Categories: Photos, Road Trip


Help Blowfly save his house! Give to the Indiegogo campaign by 3 a.m. Eastern time tonight.

The following is an account of the strangest routed tour in my 10 years with Blowfly through San Jose, Costa Rica to Baltimore, Brooklyn, Philadelphia, Long Branch, New Jersey, Seattle, and in Canada, Victoria and Vancouver. While those three segments make sense on their own, you'd pretty much need to be on mushrooms to put them together on purpose. Or be in charge of the Weird World of Blowfly

July 31: My wife and I meet Blowfly at his Burger King of choice on NW 36 Street and 27 Ave. He's in a good mood, eating his pancakes. Tomorrow, we're playing his first ever show in Latin America. As he has lived at the gateway to Latin America for 55 years, this was a hole we're all thrilled to be filling.

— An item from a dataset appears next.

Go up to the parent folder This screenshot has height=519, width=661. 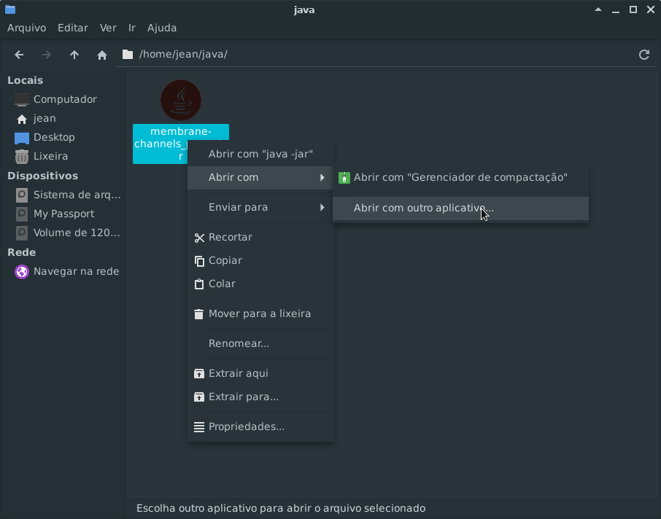(74, 55)
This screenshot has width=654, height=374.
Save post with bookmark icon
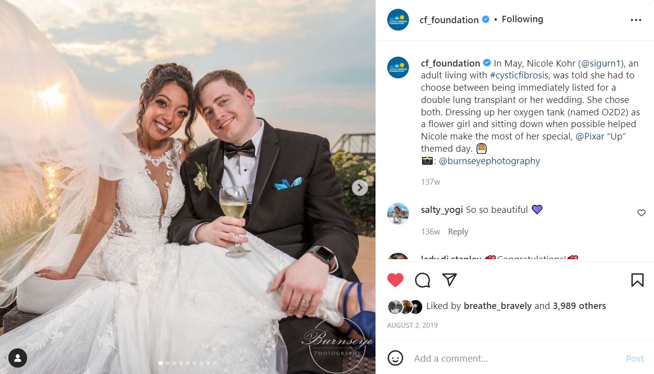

Unfortunately, Clarence's mood and mine took a severe turn when the clerk checking us in at curb at American Airlines has taken it upon himself to flag Clarence, an international traveler for many decades, for having an unusable passport. Citing an $10,000 fine he fears Costa Rica will hit the airline with if he lets a dirty rapper pass with a dirty passport for them to do dirty and deport.

See also: Help Keep Blowfly From Going Homeless!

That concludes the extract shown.